Şef Carliccio ; İtalyan mutfağının en büyük sırrı, İtalyan Yemek kültürlerinin ninelerden torunlara aşılanmasıdır dedi, bu çok mükemmel bir söylem olarak hafızama kazındı.

İtalya’da bir araştırma yaptırılmış ve italyanın genç neslinin artık hazır gıdalara yöneldiğini öğrenmişler, bunun üzerine devlet İtalya da ki kızlara şimdi yemek kursları vermeye başlamış. Enteresan olan şey bu eğitimi italyan babaanelerin vermesi ve en orijinal teknikleri ile İtalya’nın genç ve güzel kızlarına öğretmesi olmuş. işte bunun adı bence vizyon, sektörde öncü olmanın güzelliği de bu sanırım.

Kısaca özetlersek; yemek yapmak başlı başına bir iştir, malzeme seçiminden pişirme tekniğine, sunumuna kadar tam bir kombinasyondur, önemli olan orjinalliğini kaybetmemek, kaliteli malzeme ile yapım tekniğini uygulayalım yeter.

İşin özü, güzel yemek yapıp modern sunumlarla desteklemekten geçiyor bence. Bizim yemek kültürümüz İtalyan yemek kültüründen çok daha fazla kuvvetli ta ki 600 yıllık bir tarihimiz ortada ama önemli olan biz mutfaktaki değerlerimizle ne kadar beslenebiliyoruz.

Şimdilerde artık insanlar yeni tadlarda görmek istiyor mesela, farklı kültür yemeklerini birbirleri ile buluşturuyor, güzel teknikler kullanıldıktan sonra gayet başarılı olmaktadır bu yemekler. Denemek gerekiyor, yeter ki uyum sağlasın…

Son olarak ; bu mesleği ilke edinenler için çok değerli bir meslek olduğunu unutmasınlar, mesleğimiz saygınlığı tartışılamaz, gelecek nesillerle buluştururken bunun bir miras olduğuna da kanaat getirmeliyiz…
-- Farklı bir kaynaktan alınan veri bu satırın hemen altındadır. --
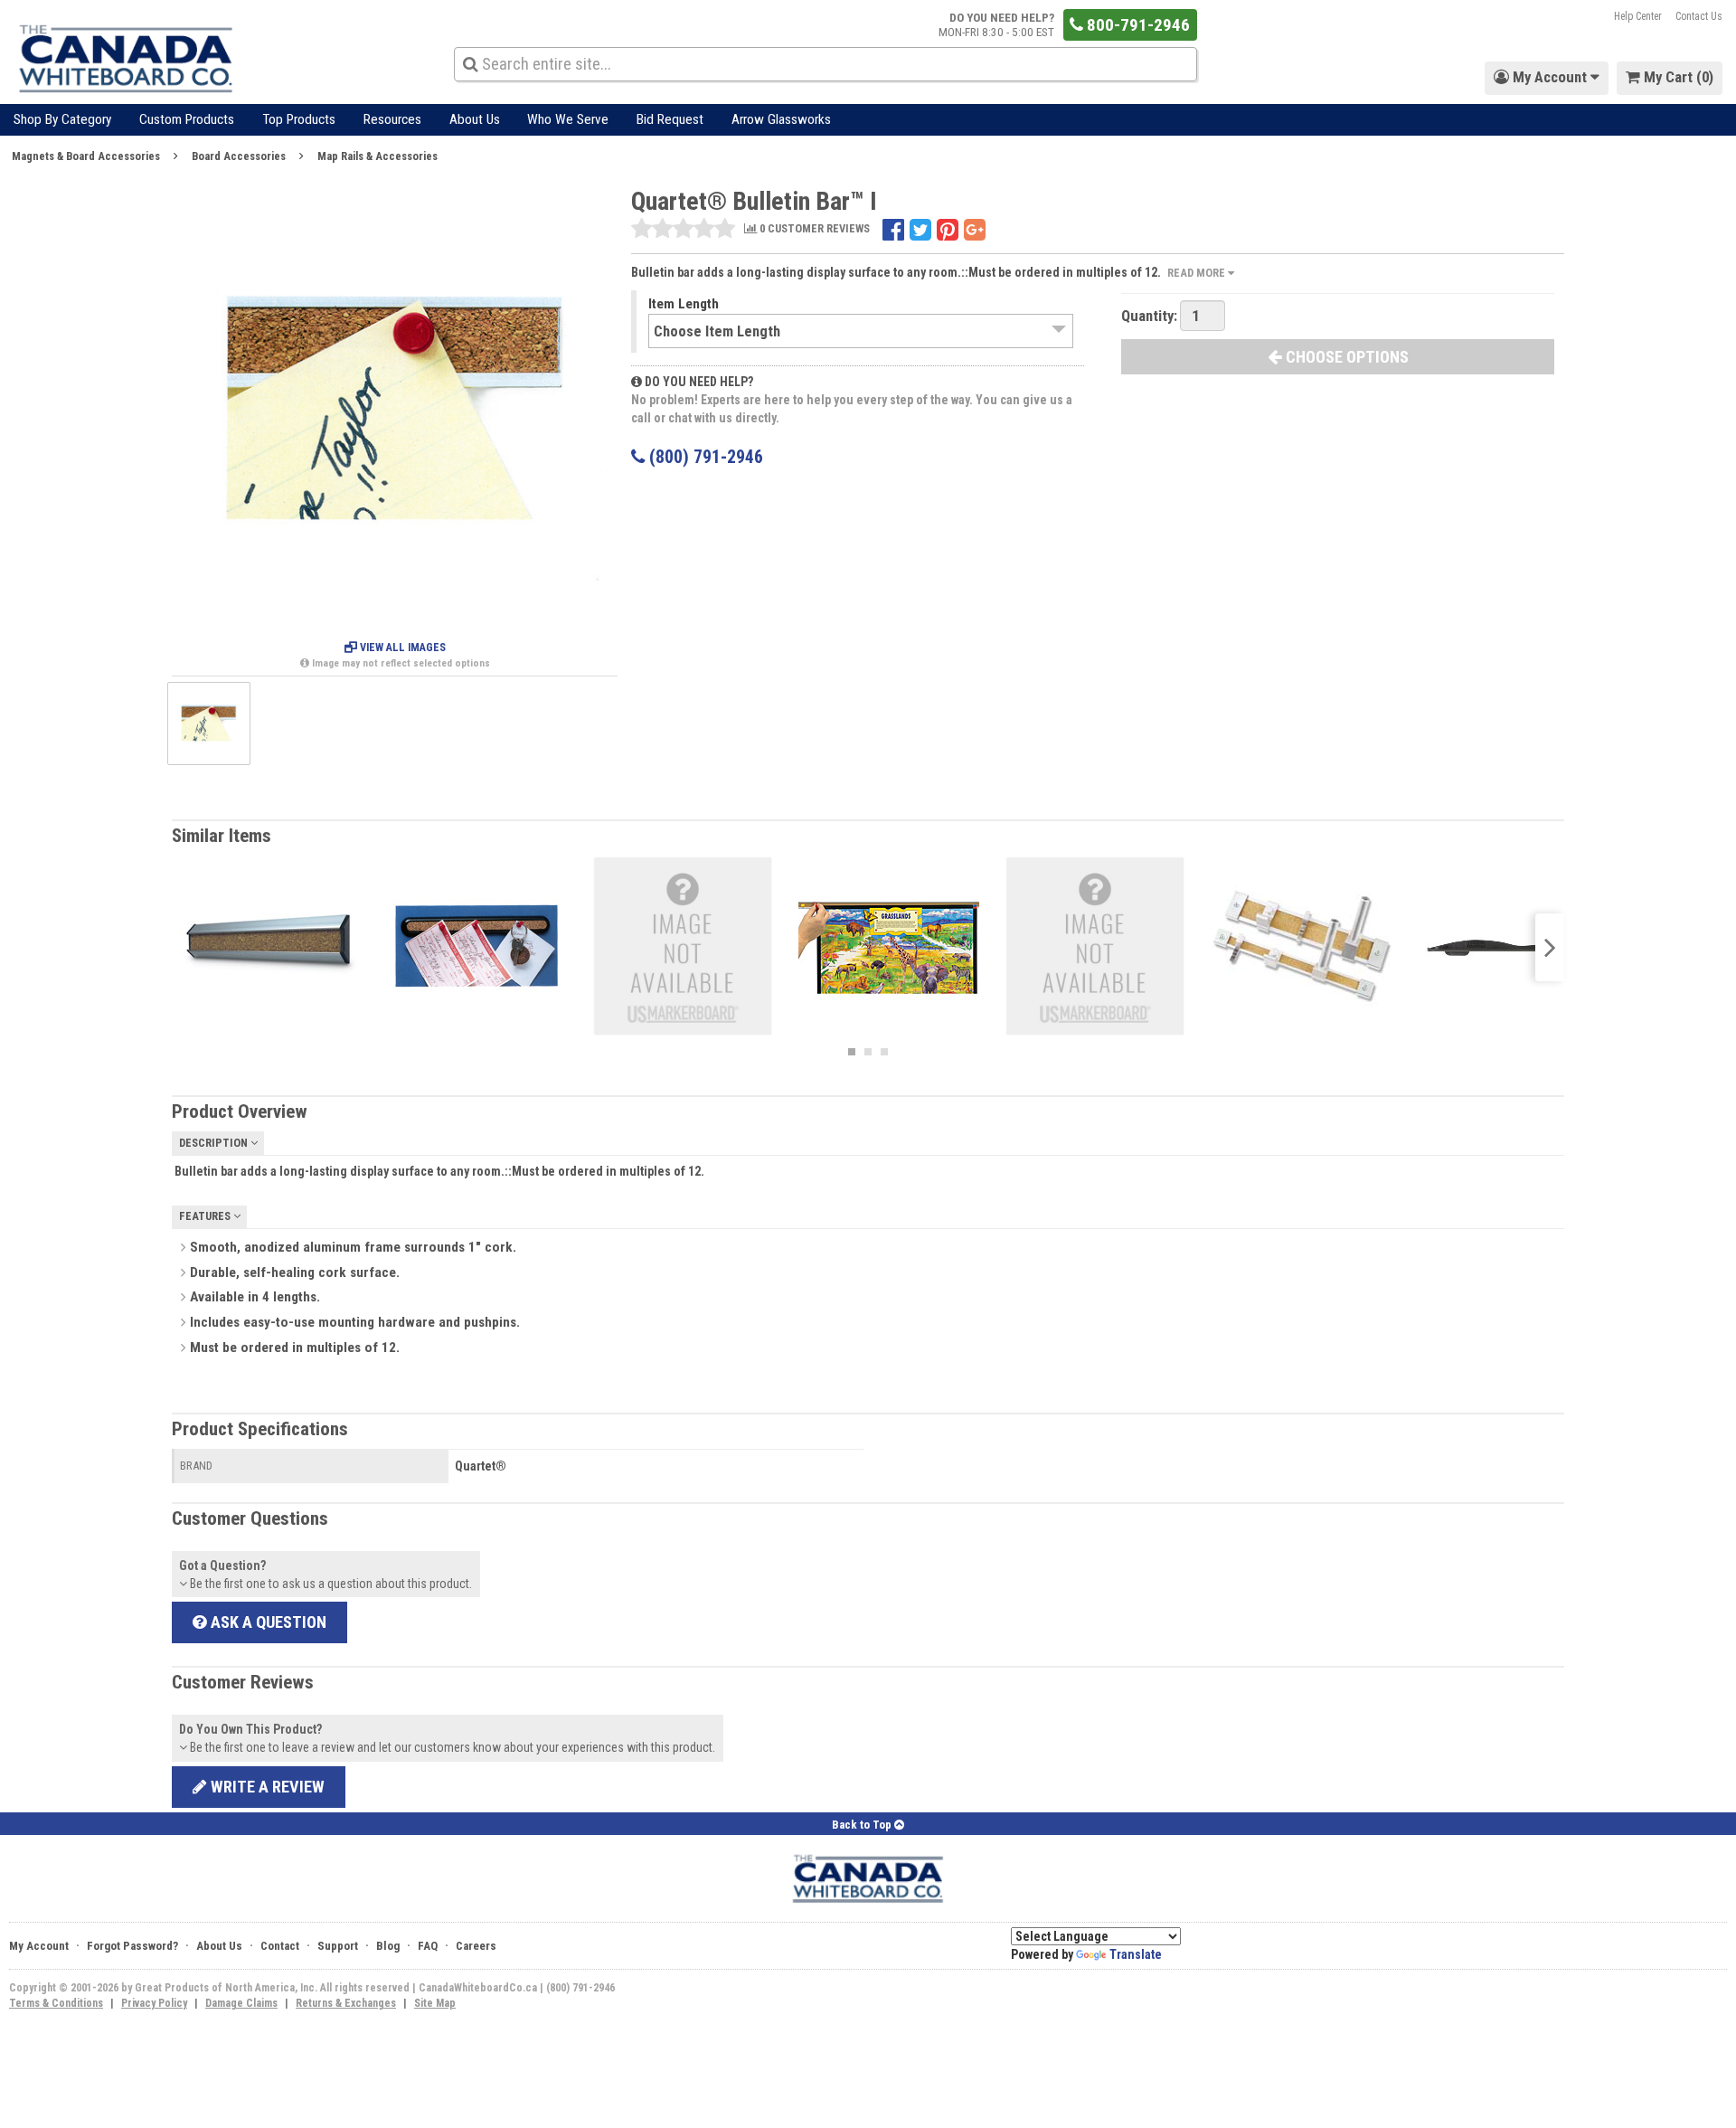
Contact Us (1698, 16)
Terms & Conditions (56, 2003)
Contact (279, 1946)
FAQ (428, 1946)
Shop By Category (62, 119)
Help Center (1638, 16)
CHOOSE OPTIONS (1345, 356)
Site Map (435, 2003)
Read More (1197, 272)
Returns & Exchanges (346, 2003)
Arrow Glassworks (781, 119)
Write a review (266, 1786)
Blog (388, 1946)
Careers (476, 1946)
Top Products (298, 119)
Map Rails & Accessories (377, 156)
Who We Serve (568, 119)
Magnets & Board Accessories (86, 156)
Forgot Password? (132, 1946)
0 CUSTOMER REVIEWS (813, 229)
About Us (474, 119)
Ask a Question (266, 1622)
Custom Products (186, 119)
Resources (392, 119)
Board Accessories (239, 156)
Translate (1135, 1954)
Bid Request (670, 119)
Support (337, 1946)
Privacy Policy (154, 2003)
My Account (39, 1946)
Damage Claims (241, 2003)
Sosyal Sorumluluk Projelerine Bakış Açınızı Öğrenebilir miyim?

Kızılay’a bugüne kadar bireysel olarak 27ünite kan bağışı yaptım, toplamda yaptığımız kan bağışı sayısı 1258 ünite ile bir turizm sektörü rekorudur. Personelimizin organ bağışı sayısı 45 kişi, sosyal sorumluluk projesi olarak tema vakfına mutfak çalışanları adına 750 adet ağaç dikim kampanyasından ağaç diktirdik. Kimsesiz çocuklar yurdundaki çocukların ihtiyaçları için düzenli olarak yardım topluyoruz, sahipsiz hayvan barınakları ile otelimizin atık yemeklerini vererek destekte bulunuyoruz. Anaokullarında sağlıklı beslenme ile ilgili eğitimler yapıyoruz. Lise ve üniversitelerde sektöre destek vermek adına pratik ve teorik eğitimler veriyoruz, bununla birlikte takım bilincimiz ve çalışanları manevi olarak da güçlü tutuyoruz.